Yes, the readme+wiki of Selectrum should be improved. I agree. But this has also grown over the last year. Some of the information may even be outdated.

To be clear, I'm thinking about the user who wants to experiment with selectrum, but haven't yet grokked the basic value or design here.

One thing I have considered is to add like a quick start section to the selectrum/consult readmes.

  1. Package-install selectrum
  2. package-install consult
  3. Enable selectrum-mode
  4. Ensure that some appropriate completion style is used, e.g. substring. Emacs basic is too basic.
  5. Run some completing read command, find-file, switch-to-buffer or some consult command consult-line, consult-buffer
clemera commented 3 years ago

@minad

The topic of completion systems has for some reasons been a heated one.

I guess this partly because of the work people invested learning about the options and all the quirks of the framework they currently use.

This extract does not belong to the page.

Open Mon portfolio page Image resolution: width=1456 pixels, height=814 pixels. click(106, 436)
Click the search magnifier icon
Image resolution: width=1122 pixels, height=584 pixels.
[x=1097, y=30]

Often they carefully picked that framework considering the alternatives at the time so if something new comes along that can be frustrating because they are challenged to reconsider and even might come to the conclusion that it might be a better fit for them which would mean a lot of adjustments and work again loosing most of the old ones. Although I generally like to have choices for software myself it can definitely be a burden, too.

The wiki and readme should include detailed example configurations.

I started working on this in #472 where we can discuss this further.

@bdarcus

...create a new page for external config and move that section there, and have that link point to that, or have the link directly to that section

Good suggestion, we should also reorganize things on the wiki a bit.

minad commented 3 years ago

Close this? I think we covered it by our test scripts and the readme improvements.